- [PROMPT]:
Every entry must be printed again exactly, with nothing left out.

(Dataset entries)
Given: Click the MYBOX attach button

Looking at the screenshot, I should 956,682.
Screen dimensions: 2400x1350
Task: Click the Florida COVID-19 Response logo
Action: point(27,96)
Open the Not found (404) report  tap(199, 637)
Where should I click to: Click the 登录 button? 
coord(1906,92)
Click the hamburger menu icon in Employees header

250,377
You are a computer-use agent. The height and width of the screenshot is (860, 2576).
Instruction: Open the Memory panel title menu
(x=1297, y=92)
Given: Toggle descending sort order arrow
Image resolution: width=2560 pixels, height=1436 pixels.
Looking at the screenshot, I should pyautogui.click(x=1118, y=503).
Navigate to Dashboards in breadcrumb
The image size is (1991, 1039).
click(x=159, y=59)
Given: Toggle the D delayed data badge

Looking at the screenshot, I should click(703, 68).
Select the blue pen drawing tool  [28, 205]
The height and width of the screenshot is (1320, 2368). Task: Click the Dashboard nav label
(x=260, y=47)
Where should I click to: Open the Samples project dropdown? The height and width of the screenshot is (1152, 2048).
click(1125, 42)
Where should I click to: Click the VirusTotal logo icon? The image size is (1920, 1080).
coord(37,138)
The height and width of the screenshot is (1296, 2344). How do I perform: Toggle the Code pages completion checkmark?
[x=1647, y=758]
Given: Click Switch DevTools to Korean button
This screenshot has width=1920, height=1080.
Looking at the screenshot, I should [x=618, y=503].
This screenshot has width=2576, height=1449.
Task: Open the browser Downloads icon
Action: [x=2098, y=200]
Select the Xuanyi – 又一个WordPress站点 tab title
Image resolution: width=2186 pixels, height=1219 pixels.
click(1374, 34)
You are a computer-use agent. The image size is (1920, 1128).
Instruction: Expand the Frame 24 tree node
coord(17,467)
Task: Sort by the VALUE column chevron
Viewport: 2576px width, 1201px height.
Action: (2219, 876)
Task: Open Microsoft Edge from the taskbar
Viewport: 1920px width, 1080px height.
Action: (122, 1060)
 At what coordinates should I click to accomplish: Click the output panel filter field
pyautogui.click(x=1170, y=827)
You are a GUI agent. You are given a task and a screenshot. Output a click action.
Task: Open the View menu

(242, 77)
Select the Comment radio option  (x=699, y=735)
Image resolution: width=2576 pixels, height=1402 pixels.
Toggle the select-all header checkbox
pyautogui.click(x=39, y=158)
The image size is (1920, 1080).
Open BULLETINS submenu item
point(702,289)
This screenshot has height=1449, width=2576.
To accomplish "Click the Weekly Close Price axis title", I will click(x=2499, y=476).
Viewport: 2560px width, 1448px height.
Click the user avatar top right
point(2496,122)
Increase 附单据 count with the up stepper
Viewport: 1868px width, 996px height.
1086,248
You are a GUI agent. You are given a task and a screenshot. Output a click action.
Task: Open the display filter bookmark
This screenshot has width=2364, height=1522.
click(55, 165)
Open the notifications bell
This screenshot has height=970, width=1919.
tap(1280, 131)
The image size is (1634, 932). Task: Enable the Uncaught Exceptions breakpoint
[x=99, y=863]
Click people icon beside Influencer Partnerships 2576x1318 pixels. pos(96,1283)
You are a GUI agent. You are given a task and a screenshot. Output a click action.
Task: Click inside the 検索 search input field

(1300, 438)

- [ANSWER TO THE EXERCISE]:
Given: Click the MYBOX attach button

Looking at the screenshot, I should 956,682.
Screen dimensions: 2400x1350
Task: Click the Florida COVID-19 Response logo
Action: point(27,96)
Open the Not found (404) report  tap(199, 637)
Where should I click to: Click the 登录 button? 
coord(1906,92)
Click the hamburger menu icon in Employees header

250,377
You are a computer-use agent. The height and width of the screenshot is (860, 2576).
Instruction: Open the Memory panel title menu
(x=1297, y=92)
Given: Toggle descending sort order arrow
Image resolution: width=2560 pixels, height=1436 pixels.
Looking at the screenshot, I should pyautogui.click(x=1118, y=503).
Navigate to Dashboards in breadcrumb
The image size is (1991, 1039).
click(x=159, y=59)
Given: Toggle the D delayed data badge

Looking at the screenshot, I should click(703, 68).
Select the blue pen drawing tool  [28, 205]
The height and width of the screenshot is (1320, 2368). Task: Click the Dashboard nav label
(x=260, y=47)
Where should I click to: Open the Samples project dropdown? The height and width of the screenshot is (1152, 2048).
click(1125, 42)
Where should I click to: Click the VirusTotal logo icon? The image size is (1920, 1080).
coord(37,138)
The height and width of the screenshot is (1296, 2344). How do I perform: Toggle the Code pages completion checkmark?
[x=1647, y=758]
Given: Click Switch DevTools to Korean button
This screenshot has width=1920, height=1080.
Looking at the screenshot, I should [x=618, y=503].
This screenshot has width=2576, height=1449.
Task: Open the browser Downloads icon
Action: [x=2098, y=200]
Select the Xuanyi – 又一个WordPress站点 tab title
Image resolution: width=2186 pixels, height=1219 pixels.
click(1374, 34)
You are a computer-use agent. The image size is (1920, 1128).
Instruction: Expand the Frame 24 tree node
coord(17,467)
Task: Sort by the VALUE column chevron
Viewport: 2576px width, 1201px height.
Action: (2219, 876)
Task: Open Microsoft Edge from the taskbar
Viewport: 1920px width, 1080px height.
Action: (122, 1060)
 At what coordinates should I click to accomplish: Click the output panel filter field
pyautogui.click(x=1170, y=827)
You are a GUI agent. You are given a task and a screenshot. Output a click action.
Task: Open the View menu

(242, 77)
Select the Comment radio option  (x=699, y=735)
Image resolution: width=2576 pixels, height=1402 pixels.
Toggle the select-all header checkbox
pyautogui.click(x=39, y=158)
The image size is (1920, 1080).
Open BULLETINS submenu item
point(702,289)
This screenshot has height=1449, width=2576.
To accomplish "Click the Weekly Close Price axis title", I will click(x=2499, y=476).
Viewport: 2560px width, 1448px height.
Click the user avatar top right
point(2496,122)
Increase 附单据 count with the up stepper
Viewport: 1868px width, 996px height.
1086,248
You are a GUI agent. You are given a task and a screenshot. Output a click action.
Task: Open the display filter bookmark
This screenshot has width=2364, height=1522.
click(55, 165)
Open the notifications bell
This screenshot has height=970, width=1919.
tap(1280, 131)
The image size is (1634, 932). Task: Enable the Uncaught Exceptions breakpoint
[x=99, y=863]
Click people icon beside Influencer Partnerships 2576x1318 pixels. pos(96,1283)
You are a GUI agent. You are given a task and a screenshot. Output a click action.
Task: Click inside the 検索 search input field

(1300, 438)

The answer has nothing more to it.